■ **Task goal**: From the first line to the last, give the records again exactly.

::::::::

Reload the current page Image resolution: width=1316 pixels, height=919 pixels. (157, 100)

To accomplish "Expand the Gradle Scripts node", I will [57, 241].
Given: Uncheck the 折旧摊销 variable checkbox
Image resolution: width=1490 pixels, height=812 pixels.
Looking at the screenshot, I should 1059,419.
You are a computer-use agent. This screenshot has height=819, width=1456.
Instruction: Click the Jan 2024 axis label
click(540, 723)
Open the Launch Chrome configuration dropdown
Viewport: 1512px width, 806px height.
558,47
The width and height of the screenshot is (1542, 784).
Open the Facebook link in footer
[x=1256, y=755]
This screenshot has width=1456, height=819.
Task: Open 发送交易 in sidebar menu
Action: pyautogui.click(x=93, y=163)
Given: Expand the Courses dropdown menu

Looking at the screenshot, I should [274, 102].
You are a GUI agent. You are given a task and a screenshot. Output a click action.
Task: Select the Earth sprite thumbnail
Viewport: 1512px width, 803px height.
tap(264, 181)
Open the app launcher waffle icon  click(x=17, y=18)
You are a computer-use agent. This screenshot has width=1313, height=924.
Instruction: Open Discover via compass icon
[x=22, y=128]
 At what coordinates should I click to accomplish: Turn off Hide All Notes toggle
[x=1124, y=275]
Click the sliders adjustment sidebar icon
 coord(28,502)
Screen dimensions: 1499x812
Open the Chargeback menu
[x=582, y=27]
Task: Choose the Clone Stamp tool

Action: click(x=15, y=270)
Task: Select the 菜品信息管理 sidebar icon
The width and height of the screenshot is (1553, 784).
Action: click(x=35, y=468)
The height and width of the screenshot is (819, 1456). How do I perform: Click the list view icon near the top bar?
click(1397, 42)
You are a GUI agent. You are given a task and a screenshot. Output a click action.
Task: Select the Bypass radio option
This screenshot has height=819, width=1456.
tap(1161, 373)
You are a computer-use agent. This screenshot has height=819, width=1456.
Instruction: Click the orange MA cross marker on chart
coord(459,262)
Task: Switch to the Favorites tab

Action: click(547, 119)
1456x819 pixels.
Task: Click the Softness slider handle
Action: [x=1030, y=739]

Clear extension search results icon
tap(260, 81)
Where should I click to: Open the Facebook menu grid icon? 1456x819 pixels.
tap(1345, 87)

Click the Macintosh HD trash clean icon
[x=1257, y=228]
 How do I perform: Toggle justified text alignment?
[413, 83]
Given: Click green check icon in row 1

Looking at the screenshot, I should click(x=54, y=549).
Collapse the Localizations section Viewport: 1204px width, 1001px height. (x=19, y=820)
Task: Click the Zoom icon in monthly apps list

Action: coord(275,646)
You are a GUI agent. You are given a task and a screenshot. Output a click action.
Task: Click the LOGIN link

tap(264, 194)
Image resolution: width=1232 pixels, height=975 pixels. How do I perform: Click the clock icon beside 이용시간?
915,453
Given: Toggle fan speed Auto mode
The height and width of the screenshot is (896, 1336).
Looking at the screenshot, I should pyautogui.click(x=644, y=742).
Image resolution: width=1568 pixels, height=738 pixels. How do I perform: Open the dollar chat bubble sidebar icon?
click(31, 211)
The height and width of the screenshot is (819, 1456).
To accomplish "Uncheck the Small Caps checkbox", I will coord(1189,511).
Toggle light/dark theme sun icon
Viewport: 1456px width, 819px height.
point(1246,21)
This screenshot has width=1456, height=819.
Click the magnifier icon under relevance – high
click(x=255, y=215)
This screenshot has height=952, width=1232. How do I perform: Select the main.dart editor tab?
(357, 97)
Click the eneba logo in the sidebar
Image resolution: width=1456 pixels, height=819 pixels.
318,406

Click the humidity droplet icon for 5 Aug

::::::::

■ **Solved exercise**:
Reload the current page Image resolution: width=1316 pixels, height=919 pixels. (157, 100)

To accomplish "Expand the Gradle Scripts node", I will [57, 241].
Given: Uncheck the 折旧摊销 variable checkbox
Image resolution: width=1490 pixels, height=812 pixels.
Looking at the screenshot, I should 1059,419.
You are a computer-use agent. This screenshot has height=819, width=1456.
Instruction: Click the Jan 2024 axis label
click(540, 723)
Open the Launch Chrome configuration dropdown
Viewport: 1512px width, 806px height.
558,47
The width and height of the screenshot is (1542, 784).
Open the Facebook link in footer
[x=1256, y=755]
This screenshot has width=1456, height=819.
Task: Open 发送交易 in sidebar menu
Action: pyautogui.click(x=93, y=163)
Given: Expand the Courses dropdown menu

Looking at the screenshot, I should [274, 102].
You are a GUI agent. You are given a task and a screenshot. Output a click action.
Task: Select the Earth sprite thumbnail
Viewport: 1512px width, 803px height.
tap(264, 181)
Open the app launcher waffle icon  click(x=17, y=18)
You are a computer-use agent. This screenshot has width=1313, height=924.
Instruction: Open Discover via compass icon
[x=22, y=128]
 At what coordinates should I click to accomplish: Turn off Hide All Notes toggle
[x=1124, y=275]
Click the sliders adjustment sidebar icon
 coord(28,502)
Screen dimensions: 1499x812
Open the Chargeback menu
[x=582, y=27]
Task: Choose the Clone Stamp tool

Action: click(x=15, y=270)
Task: Select the 菜品信息管理 sidebar icon
The width and height of the screenshot is (1553, 784).
Action: click(x=35, y=468)
The height and width of the screenshot is (819, 1456). How do I perform: Click the list view icon near the top bar?
click(1397, 42)
You are a GUI agent. You are given a task and a screenshot. Output a click action.
Task: Select the Bypass radio option
This screenshot has height=819, width=1456.
tap(1161, 373)
You are a computer-use agent. This screenshot has height=819, width=1456.
Instruction: Click the orange MA cross marker on chart
coord(459,262)
Task: Switch to the Favorites tab

Action: click(547, 119)
1456x819 pixels.
Task: Click the Softness slider handle
Action: [x=1030, y=739]

Clear extension search results icon
tap(260, 81)
Where should I click to: Open the Facebook menu grid icon? 1456x819 pixels.
tap(1345, 87)

Click the Macintosh HD trash clean icon
[x=1257, y=228]
 How do I perform: Toggle justified text alignment?
[413, 83]
Given: Click green check icon in row 1

Looking at the screenshot, I should click(x=54, y=549).
Collapse the Localizations section Viewport: 1204px width, 1001px height. (x=19, y=820)
Task: Click the Zoom icon in monthly apps list

Action: coord(275,646)
You are a GUI agent. You are given a task and a screenshot. Output a click action.
Task: Click the LOGIN link

tap(264, 194)
Image resolution: width=1232 pixels, height=975 pixels. How do I perform: Click the clock icon beside 이용시간?
915,453
Given: Toggle fan speed Auto mode
The height and width of the screenshot is (896, 1336).
Looking at the screenshot, I should pyautogui.click(x=644, y=742).
Image resolution: width=1568 pixels, height=738 pixels. How do I perform: Open the dollar chat bubble sidebar icon?
click(31, 211)
The height and width of the screenshot is (819, 1456).
To accomplish "Uncheck the Small Caps checkbox", I will coord(1189,511).
Toggle light/dark theme sun icon
Viewport: 1456px width, 819px height.
point(1246,21)
This screenshot has width=1456, height=819.
Click the magnifier icon under relevance – high
click(x=255, y=215)
This screenshot has height=952, width=1232. How do I perform: Select the main.dart editor tab?
(357, 97)
Click the eneba logo in the sidebar
Image resolution: width=1456 pixels, height=819 pixels.
318,406

Click the humidity droplet icon for 5 Aug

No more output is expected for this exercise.